§ Dataset excerpts:
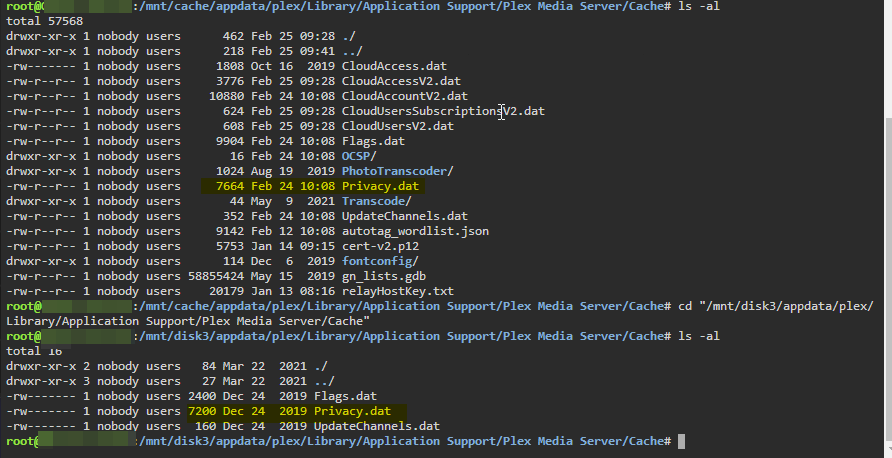This screenshot has width=892, height=458.
Task: Click the autotag_wordlist.json filename
Action: (415, 231)
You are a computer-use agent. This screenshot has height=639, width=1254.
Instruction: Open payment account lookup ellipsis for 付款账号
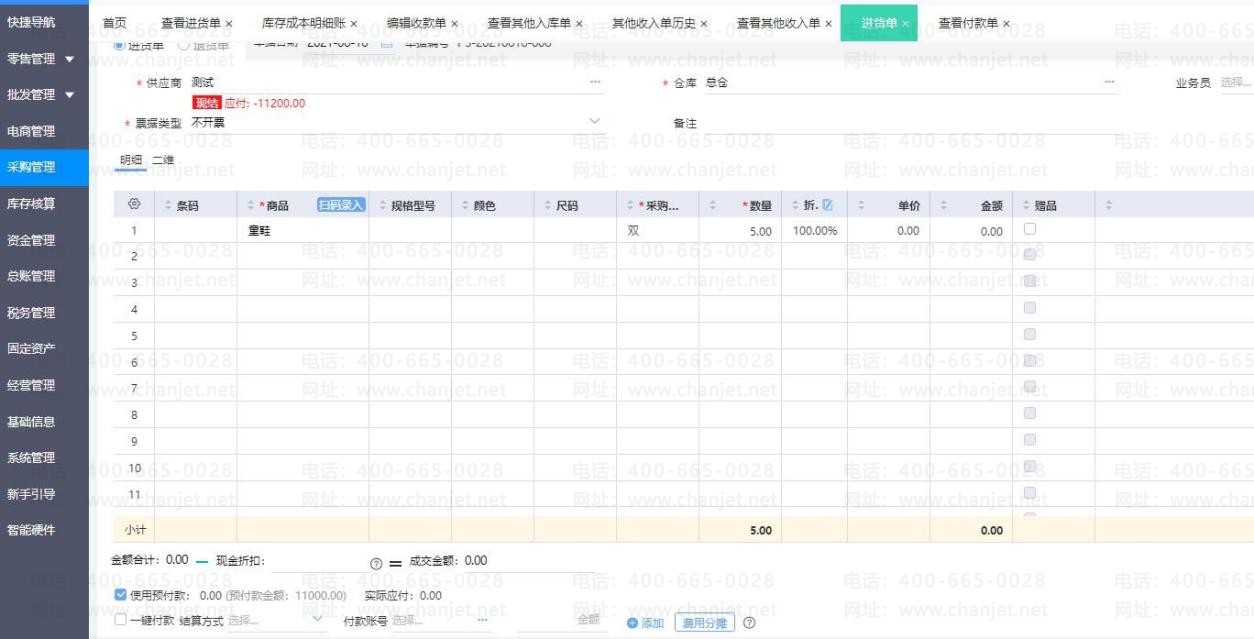[483, 621]
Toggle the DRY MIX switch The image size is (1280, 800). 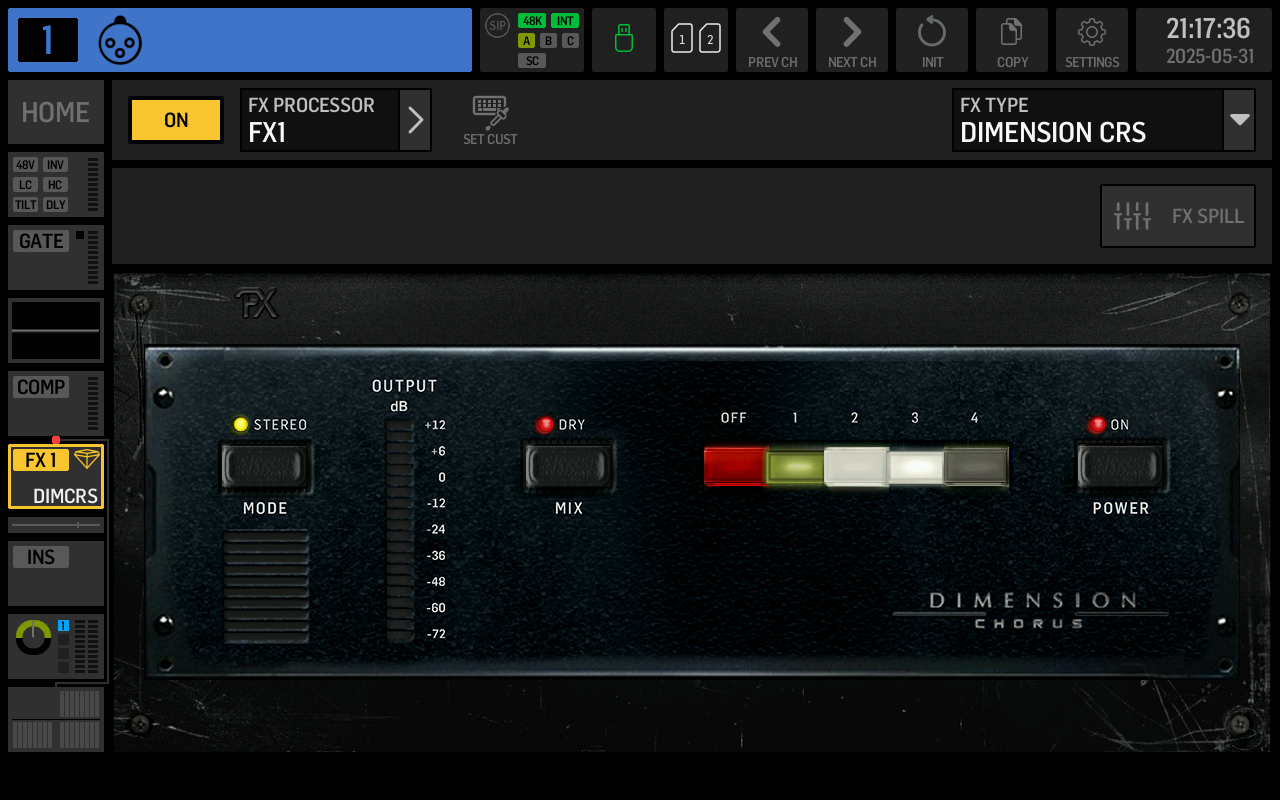click(x=569, y=466)
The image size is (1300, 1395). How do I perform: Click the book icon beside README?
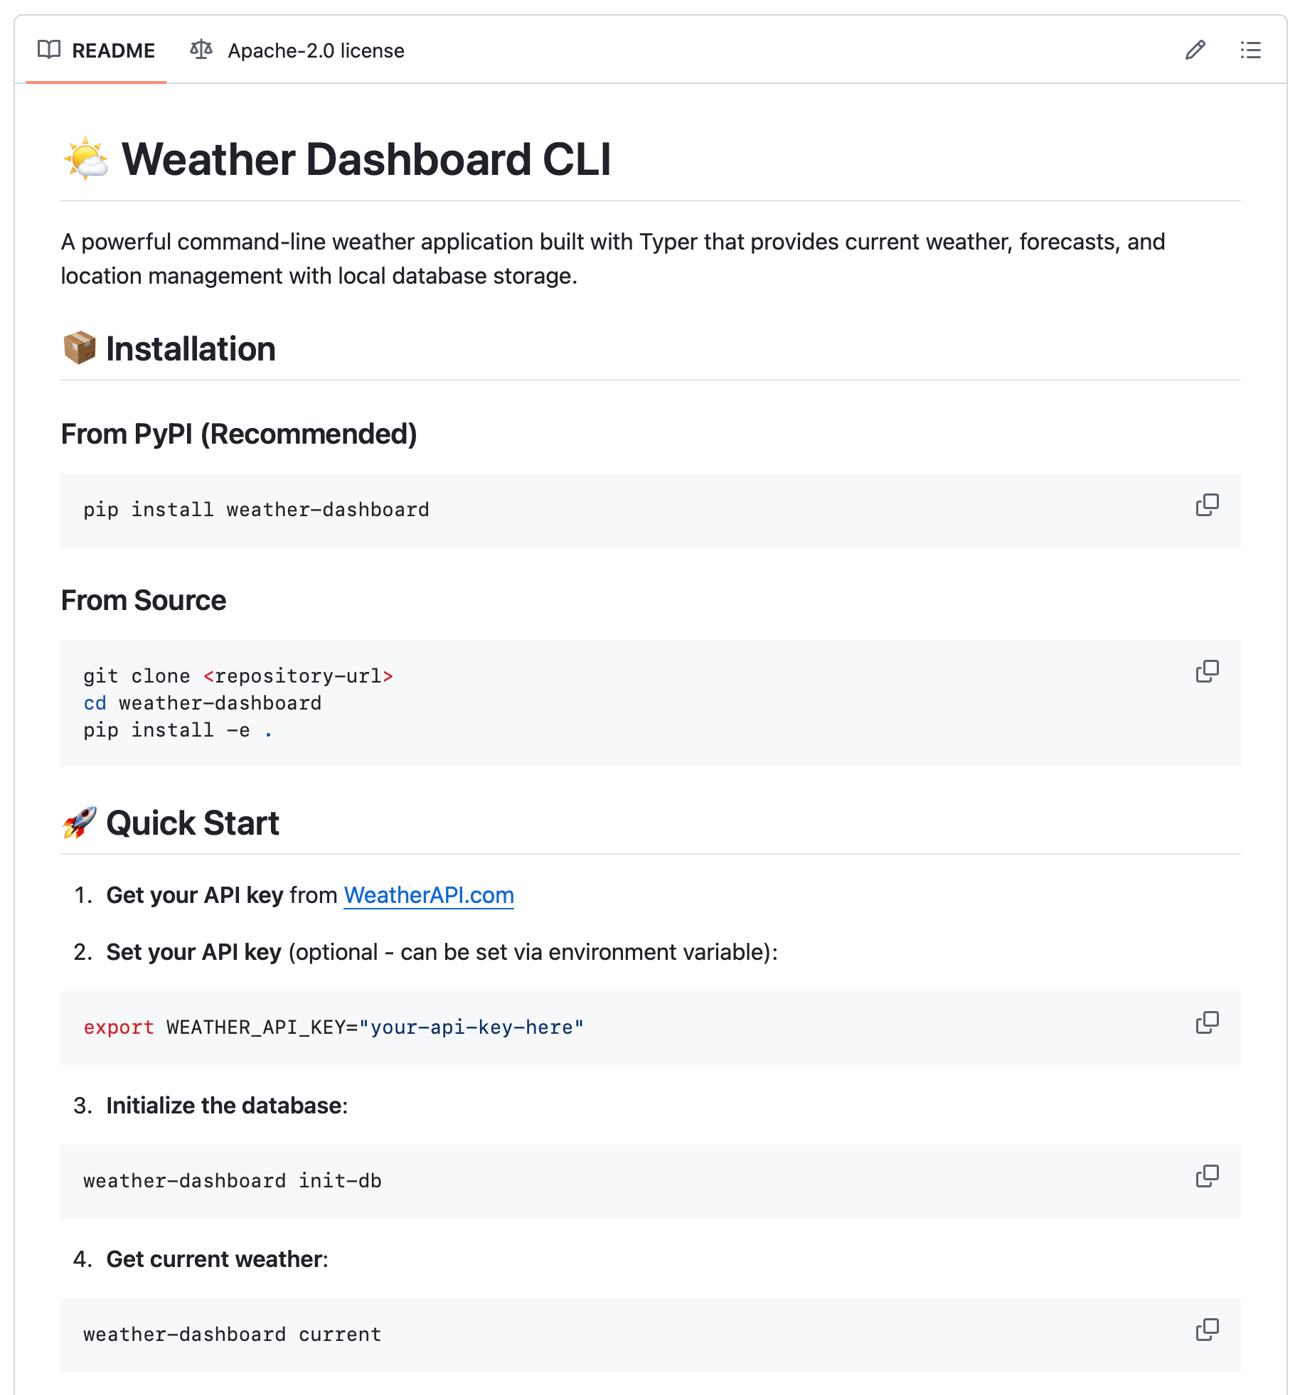(x=49, y=50)
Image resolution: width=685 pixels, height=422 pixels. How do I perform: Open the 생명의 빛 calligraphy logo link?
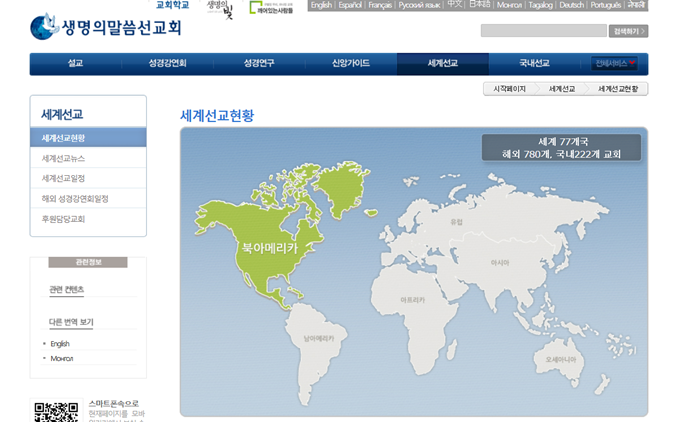pyautogui.click(x=220, y=10)
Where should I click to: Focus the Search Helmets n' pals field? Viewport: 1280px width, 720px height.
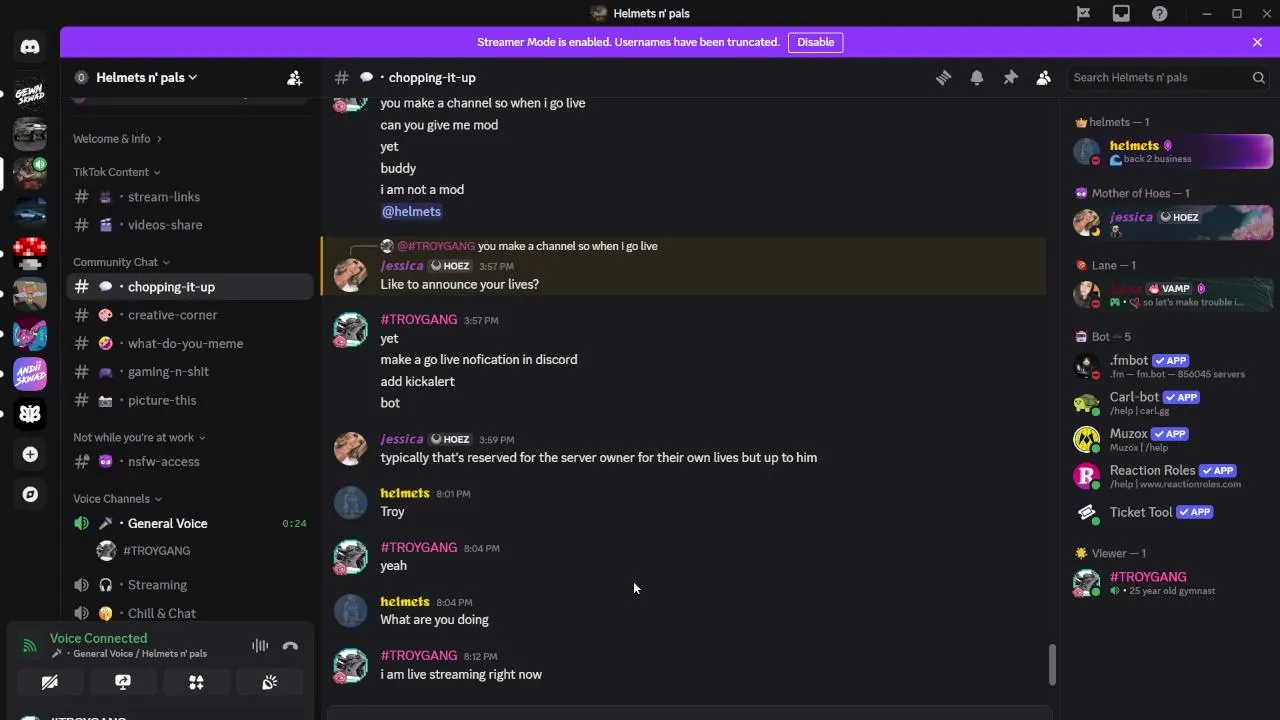pos(1160,78)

§ Exercise brief:
Reproduce the listing above from the line that contains "Where should I" through its final line, exactly and with nothing added. Omit the images.

§ Output of the exercise:
Where should I click to: Focus the Search Helmets n' pals field? Viewport: 1280px width, 720px height.
pos(1160,78)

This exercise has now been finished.